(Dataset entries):
* * *
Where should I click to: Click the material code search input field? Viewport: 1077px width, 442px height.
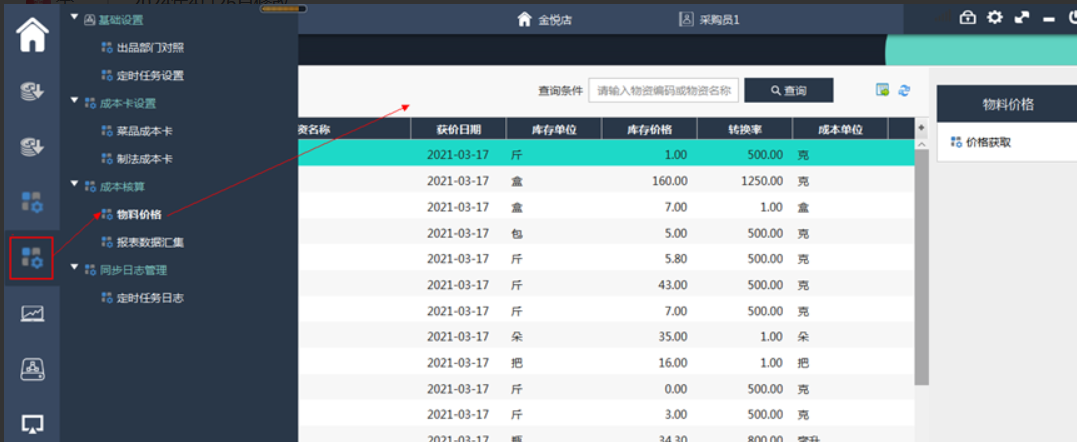tap(664, 90)
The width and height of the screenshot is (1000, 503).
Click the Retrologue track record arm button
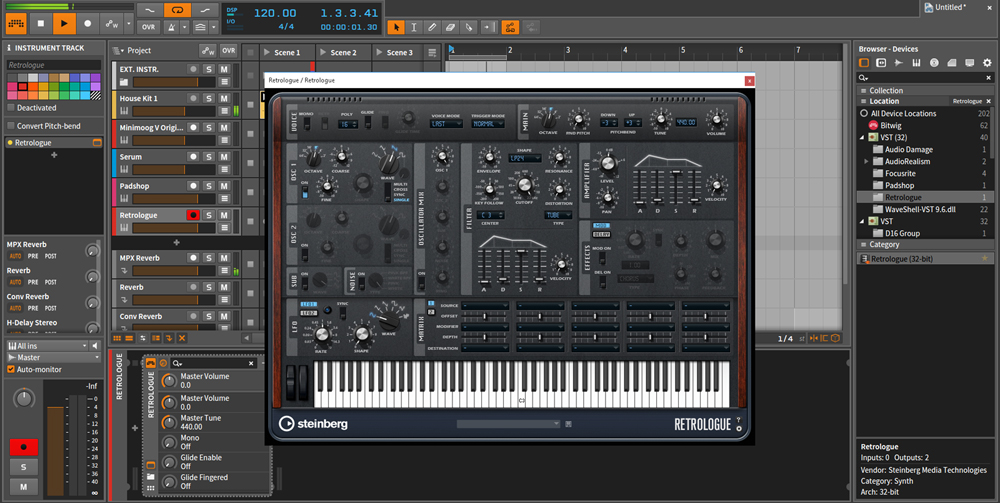[x=192, y=215]
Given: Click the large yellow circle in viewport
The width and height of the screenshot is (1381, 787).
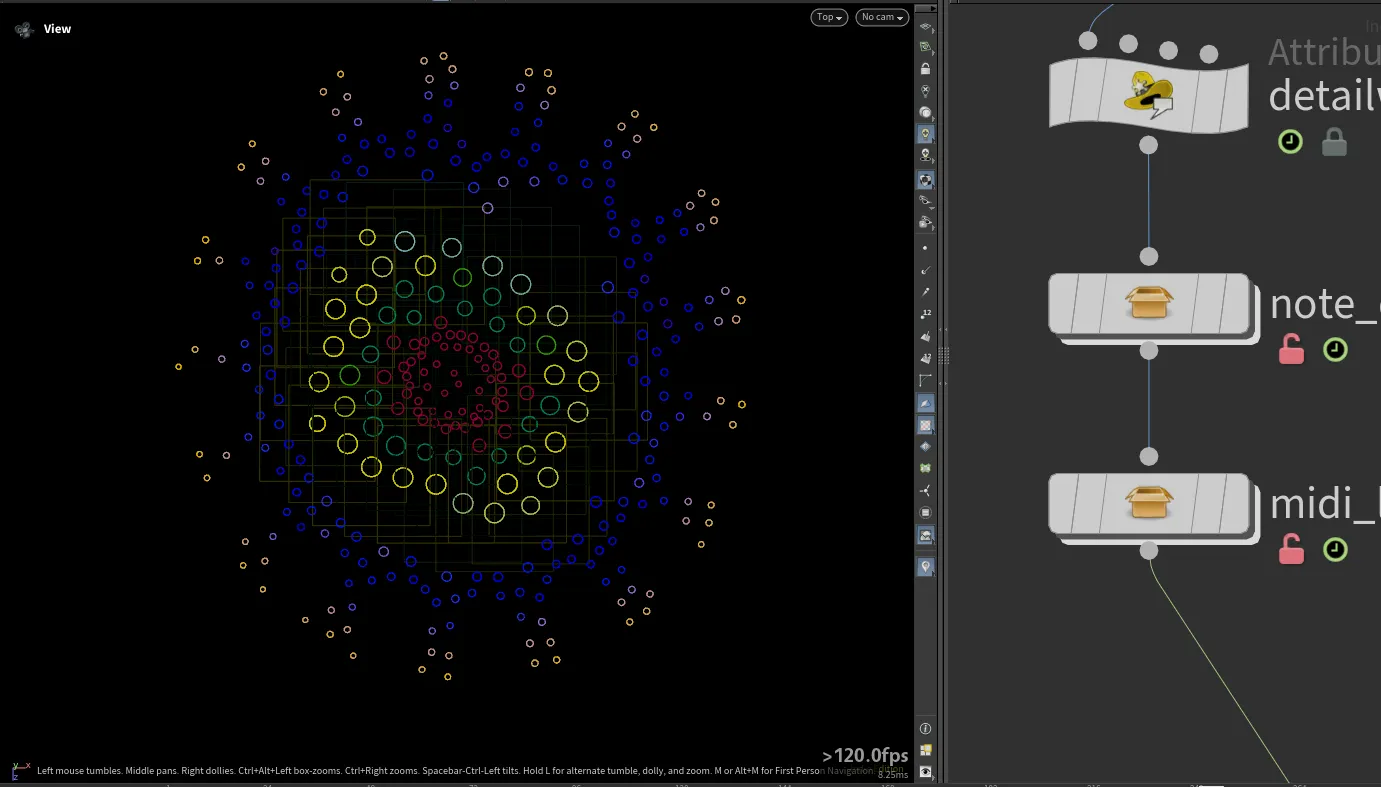Looking at the screenshot, I should [x=335, y=309].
* * *
(YOUR TASK): Where a line contains "Given: Click the", begin there and transcribe every line through the last one of the records above, exactly and with no pictures.

(ANSWER BOX):
Given: Click the large yellow circle in viewport
The width and height of the screenshot is (1381, 787).
Looking at the screenshot, I should [x=335, y=309].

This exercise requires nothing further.